* **Recorded data**
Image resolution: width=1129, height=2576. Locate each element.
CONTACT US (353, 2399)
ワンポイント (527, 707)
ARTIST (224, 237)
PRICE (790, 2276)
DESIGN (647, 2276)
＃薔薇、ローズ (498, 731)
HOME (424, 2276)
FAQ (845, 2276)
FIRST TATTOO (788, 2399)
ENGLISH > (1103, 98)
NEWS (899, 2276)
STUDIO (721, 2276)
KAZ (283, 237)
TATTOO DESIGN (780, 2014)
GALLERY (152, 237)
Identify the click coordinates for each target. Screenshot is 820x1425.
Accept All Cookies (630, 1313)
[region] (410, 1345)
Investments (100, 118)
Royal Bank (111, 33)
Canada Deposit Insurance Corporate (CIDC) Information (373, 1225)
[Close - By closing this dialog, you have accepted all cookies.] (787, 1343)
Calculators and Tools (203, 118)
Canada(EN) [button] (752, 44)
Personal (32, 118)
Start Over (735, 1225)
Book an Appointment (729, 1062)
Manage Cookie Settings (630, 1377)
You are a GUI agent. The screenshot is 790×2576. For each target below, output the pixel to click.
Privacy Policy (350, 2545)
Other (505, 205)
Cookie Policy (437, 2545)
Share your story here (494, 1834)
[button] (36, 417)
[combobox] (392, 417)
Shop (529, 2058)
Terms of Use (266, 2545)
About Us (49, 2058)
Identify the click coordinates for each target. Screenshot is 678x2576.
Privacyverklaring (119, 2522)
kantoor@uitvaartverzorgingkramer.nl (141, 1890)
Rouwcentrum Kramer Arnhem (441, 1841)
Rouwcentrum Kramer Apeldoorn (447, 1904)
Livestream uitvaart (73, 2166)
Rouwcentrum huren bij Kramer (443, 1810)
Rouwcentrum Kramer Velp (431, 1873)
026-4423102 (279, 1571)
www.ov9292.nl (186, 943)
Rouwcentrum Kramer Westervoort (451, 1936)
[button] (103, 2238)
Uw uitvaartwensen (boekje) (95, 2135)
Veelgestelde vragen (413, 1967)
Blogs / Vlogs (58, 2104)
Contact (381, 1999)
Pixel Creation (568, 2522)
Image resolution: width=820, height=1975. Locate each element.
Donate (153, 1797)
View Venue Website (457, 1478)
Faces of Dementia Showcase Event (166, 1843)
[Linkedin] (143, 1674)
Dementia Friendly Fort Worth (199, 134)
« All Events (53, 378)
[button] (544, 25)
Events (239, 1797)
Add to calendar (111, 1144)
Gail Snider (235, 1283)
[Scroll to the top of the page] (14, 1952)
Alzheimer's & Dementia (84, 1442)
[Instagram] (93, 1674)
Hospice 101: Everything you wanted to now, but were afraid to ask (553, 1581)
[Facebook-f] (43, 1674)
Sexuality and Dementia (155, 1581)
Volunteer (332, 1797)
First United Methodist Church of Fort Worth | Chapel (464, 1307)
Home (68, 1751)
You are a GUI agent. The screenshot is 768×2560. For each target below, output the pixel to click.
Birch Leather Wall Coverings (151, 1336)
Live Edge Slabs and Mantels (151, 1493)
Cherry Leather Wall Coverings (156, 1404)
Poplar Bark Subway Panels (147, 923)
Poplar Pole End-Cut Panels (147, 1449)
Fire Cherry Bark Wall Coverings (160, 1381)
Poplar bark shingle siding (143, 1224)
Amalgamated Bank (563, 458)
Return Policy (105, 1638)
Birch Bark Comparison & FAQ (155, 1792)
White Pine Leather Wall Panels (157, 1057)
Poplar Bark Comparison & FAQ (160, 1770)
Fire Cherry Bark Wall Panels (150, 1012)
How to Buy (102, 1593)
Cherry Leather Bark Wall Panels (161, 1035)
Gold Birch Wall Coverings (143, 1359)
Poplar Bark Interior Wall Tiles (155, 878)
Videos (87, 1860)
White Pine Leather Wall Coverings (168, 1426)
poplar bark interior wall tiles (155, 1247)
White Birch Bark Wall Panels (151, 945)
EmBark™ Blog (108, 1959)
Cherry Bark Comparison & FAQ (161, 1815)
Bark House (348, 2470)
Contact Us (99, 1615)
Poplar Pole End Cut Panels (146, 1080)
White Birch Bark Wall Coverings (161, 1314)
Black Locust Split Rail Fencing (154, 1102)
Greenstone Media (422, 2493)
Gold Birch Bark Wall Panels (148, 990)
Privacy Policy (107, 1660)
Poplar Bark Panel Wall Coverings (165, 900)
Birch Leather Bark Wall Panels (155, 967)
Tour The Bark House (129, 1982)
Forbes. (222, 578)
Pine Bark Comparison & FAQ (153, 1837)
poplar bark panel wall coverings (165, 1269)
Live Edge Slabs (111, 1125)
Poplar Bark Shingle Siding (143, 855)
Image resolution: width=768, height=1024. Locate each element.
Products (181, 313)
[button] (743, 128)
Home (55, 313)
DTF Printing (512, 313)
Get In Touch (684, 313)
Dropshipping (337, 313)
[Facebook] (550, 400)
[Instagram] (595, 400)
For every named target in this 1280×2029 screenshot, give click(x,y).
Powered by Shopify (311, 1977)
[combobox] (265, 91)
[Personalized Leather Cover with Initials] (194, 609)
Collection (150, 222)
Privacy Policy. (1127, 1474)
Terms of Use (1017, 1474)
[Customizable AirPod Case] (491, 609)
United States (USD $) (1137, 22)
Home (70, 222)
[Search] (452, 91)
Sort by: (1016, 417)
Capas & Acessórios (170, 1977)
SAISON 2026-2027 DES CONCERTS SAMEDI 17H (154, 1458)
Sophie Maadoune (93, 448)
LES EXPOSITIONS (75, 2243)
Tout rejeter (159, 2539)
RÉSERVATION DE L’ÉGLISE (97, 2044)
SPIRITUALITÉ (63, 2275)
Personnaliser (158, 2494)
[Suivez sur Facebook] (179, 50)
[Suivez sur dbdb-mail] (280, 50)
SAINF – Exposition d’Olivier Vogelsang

* **Task directions**
Among the entries above, locate the lines containing "Add to calendar (111, 1144)" and "Gold Birch Wall Coverings (143, 1359)", and transcribe exactly those two lines and all lines between.

* **Exercise response**
Add to calendar (111, 1144)
Gail Snider (235, 1283)
[Scroll to the top of the page] (14, 1952)
Alzheimer's & Dementia (84, 1442)
[Instagram] (93, 1674)
Hospice 101: Everything you wanted to now, but were afraid to ask (553, 1581)
[Facebook-f] (43, 1674)
Sexuality and Dementia (155, 1581)
Volunteer (332, 1797)
First United Methodist Church of Fort Worth | Chapel (464, 1307)
Home (68, 1751)
You are a GUI agent. The screenshot is 768×2560. For each target below, output the pixel to click.
Birch Leather Wall Coverings (151, 1336)
Live Edge Slabs and Mantels (151, 1493)
Cherry Leather Wall Coverings (156, 1404)
Poplar Bark Subway Panels (147, 923)
Poplar Pole End-Cut Panels (147, 1449)
Fire Cherry Bark Wall Coverings (160, 1381)
Poplar bark shingle siding (143, 1224)
Amalgamated Bank (563, 458)
Return Policy (105, 1638)
Birch Bark Comparison & FAQ (155, 1792)
White Pine Leather Wall Panels (157, 1057)
Poplar Bark Comparison & FAQ (160, 1770)
Fire Cherry Bark Wall Panels (150, 1012)
How to Buy (102, 1593)
Cherry Leather Bark Wall Panels (161, 1035)
Gold Birch Wall Coverings (143, 1359)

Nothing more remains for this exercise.